Uganda hit by Ebola outbreak


Scores of people are medically isolated after outbreak 40 miles from Kampala, months after a separate strain killed at least 16


Scores of people have been medically isolated to prevent the spread of a new outbreak of Ebola in Uganda, the scene of increasingly regular outbreaks of deadly haemorrhagic fevers that have left health officials grappling for answers.


The cluster of Ebola cases was confirmed on Wednesday in a district 40 miles (60km) from the capital, Kampala, and comes roughly a month after Uganda declared itself free of the disease following an earlier outbreak in a remote district in the west of the country. Last month at least five people in south-west Uganda were killed by Marburg, a haemorrhagic fever similar to Ebola.

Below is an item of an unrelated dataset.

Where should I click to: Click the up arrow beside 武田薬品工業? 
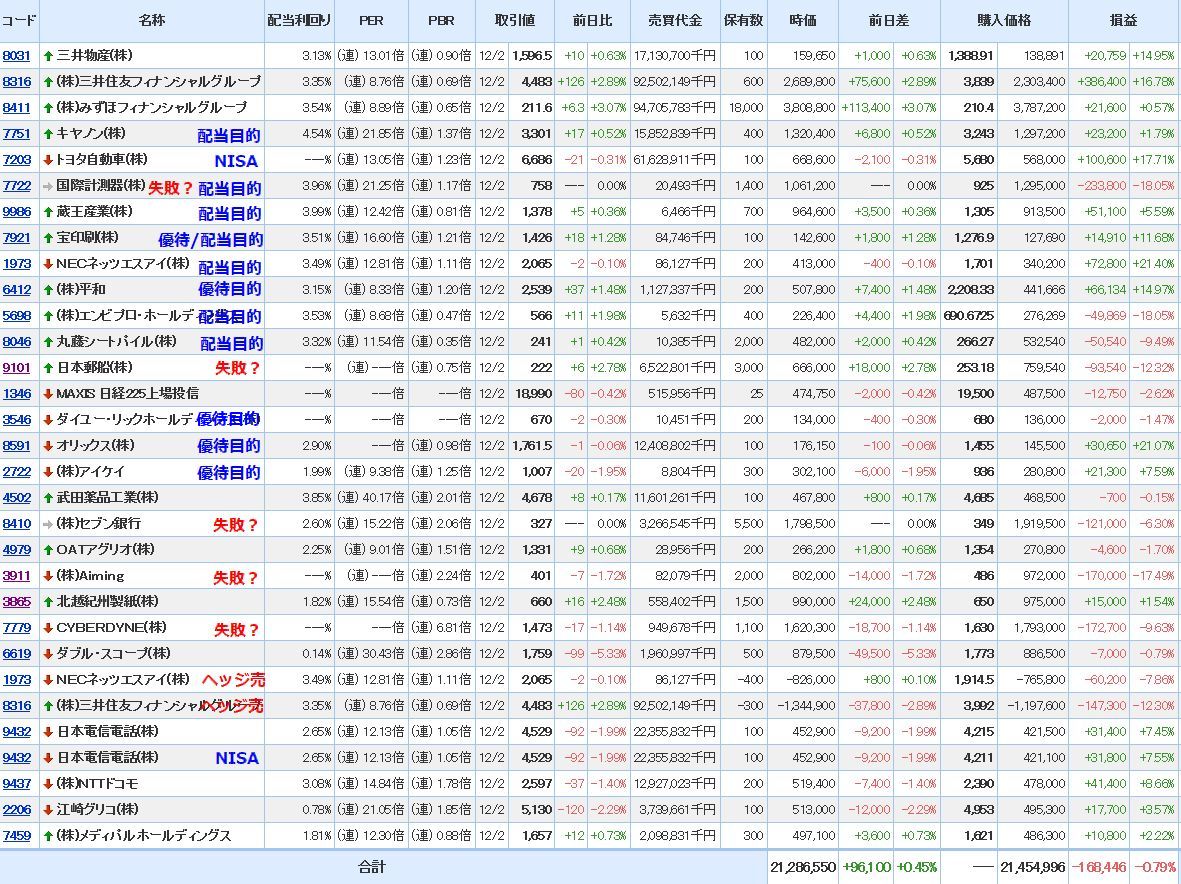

The latest Ebola outbreak, officials say, is of the Sudan strain of the virus and not linked to the previous one, of the Congo variety, which killed at least 16 people between July and August in the western district of Kibaale. At least three people have died in the latest outbreak, and up to 15 are being monitored for signs of the disease, officials said. They advised against panic after it was revealed that two possible Ebola patients had since checked into Kampala's main referral hospital.


"The ministry of health once again calls upon the public to stay calm as all possible measures are being undertaken to control the situation," Christine Ondoa, Uganda's health minister, said.


Multiple outbreaks have occurred over the years, and news of the disease can cause patients to flee hospitals to avoid infection. In 2000, in one of the world's worst Ebola outbreaks, the virus infected 425 Ugandans and killed more than half of them in the north of the country. Another outbreak in 2007 killed 37 people in Bundibugyo, a remote district close to the Congolese border.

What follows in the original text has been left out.